EXERCISE AIM →
Quote the lines below word for word, beginning at the line containing "Click the green checkmark approval icon" and ending after the line containing "tap(12, 78)".

Stored data entries:
....

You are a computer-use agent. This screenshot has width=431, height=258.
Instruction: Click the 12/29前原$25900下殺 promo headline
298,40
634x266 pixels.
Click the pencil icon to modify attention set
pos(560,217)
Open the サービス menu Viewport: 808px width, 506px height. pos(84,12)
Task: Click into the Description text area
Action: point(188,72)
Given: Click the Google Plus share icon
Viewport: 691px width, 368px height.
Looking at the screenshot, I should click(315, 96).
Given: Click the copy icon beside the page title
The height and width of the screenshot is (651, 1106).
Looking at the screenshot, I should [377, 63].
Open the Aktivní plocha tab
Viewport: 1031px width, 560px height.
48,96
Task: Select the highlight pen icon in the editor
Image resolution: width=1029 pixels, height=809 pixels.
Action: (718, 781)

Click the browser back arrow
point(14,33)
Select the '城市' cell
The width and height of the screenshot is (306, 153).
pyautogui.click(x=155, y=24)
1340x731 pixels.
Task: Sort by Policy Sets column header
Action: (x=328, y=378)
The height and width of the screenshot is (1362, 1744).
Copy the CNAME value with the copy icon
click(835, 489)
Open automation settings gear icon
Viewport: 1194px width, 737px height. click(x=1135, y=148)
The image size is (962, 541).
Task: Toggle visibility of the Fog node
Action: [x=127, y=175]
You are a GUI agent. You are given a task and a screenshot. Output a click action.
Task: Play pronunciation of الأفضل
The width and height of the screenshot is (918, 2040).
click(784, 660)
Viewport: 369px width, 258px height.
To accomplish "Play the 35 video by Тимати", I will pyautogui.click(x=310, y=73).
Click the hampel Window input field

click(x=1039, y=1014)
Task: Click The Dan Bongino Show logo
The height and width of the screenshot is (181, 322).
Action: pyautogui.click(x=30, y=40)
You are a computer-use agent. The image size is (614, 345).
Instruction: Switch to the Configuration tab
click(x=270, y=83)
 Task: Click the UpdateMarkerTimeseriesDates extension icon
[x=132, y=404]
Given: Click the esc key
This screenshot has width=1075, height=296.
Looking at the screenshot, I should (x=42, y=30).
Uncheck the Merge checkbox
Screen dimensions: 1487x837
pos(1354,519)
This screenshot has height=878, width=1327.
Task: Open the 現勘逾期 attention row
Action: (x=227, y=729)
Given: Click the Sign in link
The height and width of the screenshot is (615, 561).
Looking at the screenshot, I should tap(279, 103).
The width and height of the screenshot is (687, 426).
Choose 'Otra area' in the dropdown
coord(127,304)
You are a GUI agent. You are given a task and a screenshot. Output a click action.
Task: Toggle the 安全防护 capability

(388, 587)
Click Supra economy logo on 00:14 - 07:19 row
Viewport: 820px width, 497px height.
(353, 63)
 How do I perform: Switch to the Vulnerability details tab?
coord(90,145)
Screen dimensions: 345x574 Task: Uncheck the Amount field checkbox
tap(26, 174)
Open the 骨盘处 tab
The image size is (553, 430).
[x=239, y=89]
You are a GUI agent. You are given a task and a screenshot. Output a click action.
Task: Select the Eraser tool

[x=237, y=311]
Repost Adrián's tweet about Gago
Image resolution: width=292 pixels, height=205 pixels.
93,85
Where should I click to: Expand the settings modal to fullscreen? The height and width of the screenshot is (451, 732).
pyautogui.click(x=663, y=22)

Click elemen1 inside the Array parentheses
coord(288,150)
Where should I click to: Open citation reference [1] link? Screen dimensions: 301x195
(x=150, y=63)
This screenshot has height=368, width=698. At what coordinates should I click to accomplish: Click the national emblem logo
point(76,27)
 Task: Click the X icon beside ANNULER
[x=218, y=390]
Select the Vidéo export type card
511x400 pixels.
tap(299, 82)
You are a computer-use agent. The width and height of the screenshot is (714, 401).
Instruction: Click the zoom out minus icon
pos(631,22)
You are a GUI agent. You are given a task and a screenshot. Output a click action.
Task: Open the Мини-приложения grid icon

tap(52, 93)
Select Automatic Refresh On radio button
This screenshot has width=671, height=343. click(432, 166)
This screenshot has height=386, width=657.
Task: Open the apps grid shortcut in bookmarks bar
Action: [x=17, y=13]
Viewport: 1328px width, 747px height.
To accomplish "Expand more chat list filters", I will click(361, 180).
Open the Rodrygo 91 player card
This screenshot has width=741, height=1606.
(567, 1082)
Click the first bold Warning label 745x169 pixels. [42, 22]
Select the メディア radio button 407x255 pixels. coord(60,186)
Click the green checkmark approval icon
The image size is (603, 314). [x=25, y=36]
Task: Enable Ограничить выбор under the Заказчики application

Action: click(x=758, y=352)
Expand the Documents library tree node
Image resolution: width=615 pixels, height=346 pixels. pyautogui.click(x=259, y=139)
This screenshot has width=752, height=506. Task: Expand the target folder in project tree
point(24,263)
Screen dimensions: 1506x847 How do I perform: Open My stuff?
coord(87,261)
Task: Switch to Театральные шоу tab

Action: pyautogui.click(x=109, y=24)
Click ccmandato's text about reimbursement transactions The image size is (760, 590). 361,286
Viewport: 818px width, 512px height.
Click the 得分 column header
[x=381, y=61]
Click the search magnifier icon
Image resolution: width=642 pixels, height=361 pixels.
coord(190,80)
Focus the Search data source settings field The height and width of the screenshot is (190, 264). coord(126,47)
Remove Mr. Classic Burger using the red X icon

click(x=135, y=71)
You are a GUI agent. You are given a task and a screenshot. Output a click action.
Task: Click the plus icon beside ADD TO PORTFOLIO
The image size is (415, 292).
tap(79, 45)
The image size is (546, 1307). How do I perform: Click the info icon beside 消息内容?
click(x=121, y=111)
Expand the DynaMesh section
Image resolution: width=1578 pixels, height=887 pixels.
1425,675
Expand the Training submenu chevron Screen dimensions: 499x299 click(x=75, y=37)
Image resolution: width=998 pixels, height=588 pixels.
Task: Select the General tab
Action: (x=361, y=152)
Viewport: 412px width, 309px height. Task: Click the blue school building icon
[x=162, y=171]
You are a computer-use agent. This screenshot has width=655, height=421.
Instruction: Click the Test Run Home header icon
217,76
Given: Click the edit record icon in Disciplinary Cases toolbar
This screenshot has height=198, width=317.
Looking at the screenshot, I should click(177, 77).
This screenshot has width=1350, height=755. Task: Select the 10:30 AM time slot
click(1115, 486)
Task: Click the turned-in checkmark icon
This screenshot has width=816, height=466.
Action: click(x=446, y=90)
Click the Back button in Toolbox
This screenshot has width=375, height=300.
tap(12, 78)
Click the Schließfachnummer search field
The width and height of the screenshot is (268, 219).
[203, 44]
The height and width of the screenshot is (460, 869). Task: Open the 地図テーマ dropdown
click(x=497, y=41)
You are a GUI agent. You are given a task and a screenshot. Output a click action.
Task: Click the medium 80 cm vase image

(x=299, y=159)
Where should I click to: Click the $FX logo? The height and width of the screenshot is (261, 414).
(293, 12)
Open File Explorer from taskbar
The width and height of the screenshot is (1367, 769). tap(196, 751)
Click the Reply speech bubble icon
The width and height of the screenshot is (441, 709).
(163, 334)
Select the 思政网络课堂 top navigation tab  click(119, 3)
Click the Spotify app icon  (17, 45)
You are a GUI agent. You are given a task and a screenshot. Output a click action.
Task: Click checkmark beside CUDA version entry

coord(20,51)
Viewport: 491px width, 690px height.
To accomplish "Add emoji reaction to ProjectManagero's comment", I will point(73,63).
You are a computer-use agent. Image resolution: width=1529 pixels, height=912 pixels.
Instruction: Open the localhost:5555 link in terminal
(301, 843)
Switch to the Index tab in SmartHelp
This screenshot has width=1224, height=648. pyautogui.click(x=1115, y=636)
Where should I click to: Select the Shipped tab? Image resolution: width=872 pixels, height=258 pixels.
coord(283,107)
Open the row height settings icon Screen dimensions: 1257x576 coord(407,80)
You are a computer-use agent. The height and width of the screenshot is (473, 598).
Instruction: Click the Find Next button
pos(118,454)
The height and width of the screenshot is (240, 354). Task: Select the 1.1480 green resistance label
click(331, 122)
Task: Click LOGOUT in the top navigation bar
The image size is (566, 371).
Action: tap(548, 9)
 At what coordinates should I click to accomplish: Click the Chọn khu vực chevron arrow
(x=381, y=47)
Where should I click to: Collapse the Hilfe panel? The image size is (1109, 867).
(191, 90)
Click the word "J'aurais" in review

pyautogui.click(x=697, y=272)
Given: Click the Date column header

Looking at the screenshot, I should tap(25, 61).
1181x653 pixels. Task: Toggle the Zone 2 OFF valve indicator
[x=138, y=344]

....

REPLY TO THE TASK →
Click the green checkmark approval icon
The image size is (603, 314). [x=25, y=36]
Task: Enable Ограничить выбор under the Заказчики application

Action: click(x=758, y=352)
Expand the Documents library tree node
Image resolution: width=615 pixels, height=346 pixels. pyautogui.click(x=259, y=139)
This screenshot has width=752, height=506. Task: Expand the target folder in project tree
point(24,263)
Screen dimensions: 1506x847 How do I perform: Open My stuff?
coord(87,261)
Task: Switch to Театральные шоу tab

Action: pyautogui.click(x=109, y=24)
Click ccmandato's text about reimbursement transactions The image size is (760, 590). 361,286
Viewport: 818px width, 512px height.
Click the 得分 column header
[x=381, y=61]
Click the search magnifier icon
Image resolution: width=642 pixels, height=361 pixels.
coord(190,80)
Focus the Search data source settings field The height and width of the screenshot is (190, 264). coord(126,47)
Remove Mr. Classic Burger using the red X icon

click(x=135, y=71)
You are a GUI agent. You are given a task and a screenshot. Output a click action.
Task: Click the plus icon beside ADD TO PORTFOLIO
The image size is (415, 292).
tap(79, 45)
The image size is (546, 1307). How do I perform: Click the info icon beside 消息内容?
click(x=121, y=111)
Expand the DynaMesh section
Image resolution: width=1578 pixels, height=887 pixels.
1425,675
Expand the Training submenu chevron Screen dimensions: 499x299 click(x=75, y=37)
Image resolution: width=998 pixels, height=588 pixels.
Task: Select the General tab
Action: (x=361, y=152)
Viewport: 412px width, 309px height. Task: Click the blue school building icon
[x=162, y=171]
You are a computer-use agent. This screenshot has width=655, height=421.
Instruction: Click the Test Run Home header icon
217,76
Given: Click the edit record icon in Disciplinary Cases toolbar
This screenshot has height=198, width=317.
Looking at the screenshot, I should click(177, 77).
This screenshot has width=1350, height=755. Task: Select the 10:30 AM time slot
click(1115, 486)
Task: Click the turned-in checkmark icon
This screenshot has width=816, height=466.
Action: click(x=446, y=90)
Click the Back button in Toolbox
This screenshot has width=375, height=300.
tap(12, 78)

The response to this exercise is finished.